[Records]
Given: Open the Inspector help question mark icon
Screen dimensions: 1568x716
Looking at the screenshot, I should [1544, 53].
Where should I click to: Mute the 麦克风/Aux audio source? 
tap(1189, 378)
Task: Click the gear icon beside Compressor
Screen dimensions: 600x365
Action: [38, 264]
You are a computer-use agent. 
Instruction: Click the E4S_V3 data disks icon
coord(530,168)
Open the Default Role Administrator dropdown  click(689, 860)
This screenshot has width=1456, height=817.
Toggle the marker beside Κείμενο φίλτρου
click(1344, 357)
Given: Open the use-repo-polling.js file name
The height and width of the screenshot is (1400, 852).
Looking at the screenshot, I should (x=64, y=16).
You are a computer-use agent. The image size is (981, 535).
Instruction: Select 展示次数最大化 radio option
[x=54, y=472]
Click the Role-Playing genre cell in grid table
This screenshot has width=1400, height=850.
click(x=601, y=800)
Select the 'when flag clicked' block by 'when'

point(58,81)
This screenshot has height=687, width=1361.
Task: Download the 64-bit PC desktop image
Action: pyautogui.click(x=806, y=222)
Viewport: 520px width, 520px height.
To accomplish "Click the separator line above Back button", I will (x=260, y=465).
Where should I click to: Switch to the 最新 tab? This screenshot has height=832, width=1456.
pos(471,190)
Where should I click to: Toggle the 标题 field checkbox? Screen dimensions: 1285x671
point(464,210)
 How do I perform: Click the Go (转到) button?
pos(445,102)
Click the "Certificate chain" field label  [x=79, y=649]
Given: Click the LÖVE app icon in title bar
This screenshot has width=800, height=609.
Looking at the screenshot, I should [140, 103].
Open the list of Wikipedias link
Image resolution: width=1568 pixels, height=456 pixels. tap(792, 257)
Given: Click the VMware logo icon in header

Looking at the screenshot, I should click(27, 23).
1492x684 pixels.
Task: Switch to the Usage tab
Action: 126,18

EXERCISE DIRECTIONS —
Write out the lines of the listing verbatim, starting with the line that contains "You are a computer-use agent. The" and running through the end of the listing, with both ends included.

THE REPLY —
You are a computer-use agent. The image size is (981, 535).
Instruction: Select 展示次数最大化 radio option
[x=54, y=472]
Click the Role-Playing genre cell in grid table
This screenshot has width=1400, height=850.
click(x=601, y=800)
Select the 'when flag clicked' block by 'when'

point(58,81)
This screenshot has height=687, width=1361.
Task: Download the 64-bit PC desktop image
Action: pyautogui.click(x=806, y=222)
Viewport: 520px width, 520px height.
To accomplish "Click the separator line above Back button", I will (x=260, y=465).
Where should I click to: Switch to the 最新 tab? This screenshot has height=832, width=1456.
pos(471,190)
Where should I click to: Toggle the 标题 field checkbox? Screen dimensions: 1285x671
point(464,210)
 How do I perform: Click the Go (转到) button?
pos(445,102)
Click the "Certificate chain" field label  [x=79, y=649]
Given: Click the LÖVE app icon in title bar
This screenshot has width=800, height=609.
Looking at the screenshot, I should [140, 103].
Open the list of Wikipedias link
Image resolution: width=1568 pixels, height=456 pixels. tap(792, 257)
Given: Click the VMware logo icon in header

Looking at the screenshot, I should click(27, 23).
1492x684 pixels.
Task: Switch to the Usage tab
Action: 126,18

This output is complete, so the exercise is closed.